Here is another wrench in the zoom crops - reconsider the Rajai Davis card I posted yesterday -
-which is from a day game.
The Taylor Davis card, also from 2018 Update, is from a night game. I have noticed over the last couple years that the night cards arrive with a little more blur to everything beyond the player. Perhaps it is easier for the camera to keep good resolution of the objects farther and farther from the center of the focus point, in bright sunshine. On the other hand, Rajai's card is probably shot from much closer to Rajai than the distance to Taylor on that card. But in general, to me, the night cards have a little less resolution beyond the central player image. I think.

And I wonder how the printing process itself interacts with the possible sharpness around the edges of the card, as Jose Reyes's compression sleeve goes from a distinct Mets Orange in the original Getty Image, to a far less vivid kinda-reddish, sorta, color on the resulting baseball card.

However the digi-stuff is all working in practice, I still know Joe West is on my baseball card; and that is yet another reason for me to think there is no particular contractual proscription on that.

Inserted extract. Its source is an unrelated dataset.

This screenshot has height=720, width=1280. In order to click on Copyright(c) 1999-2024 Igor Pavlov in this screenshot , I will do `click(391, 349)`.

Although I still can't answer this basic Baseball Card Theory question definitively either way as Topps never seems to ask me to just come hang out at Topps HQ with my jaw agape while I ask trivial questions all day, I do hope to see more cards like this. The Umpire is a pretty key part of the game after all. And I also know there will be only one way for me to continue trying to answer it. I'll just have to keep collecting baseball cards.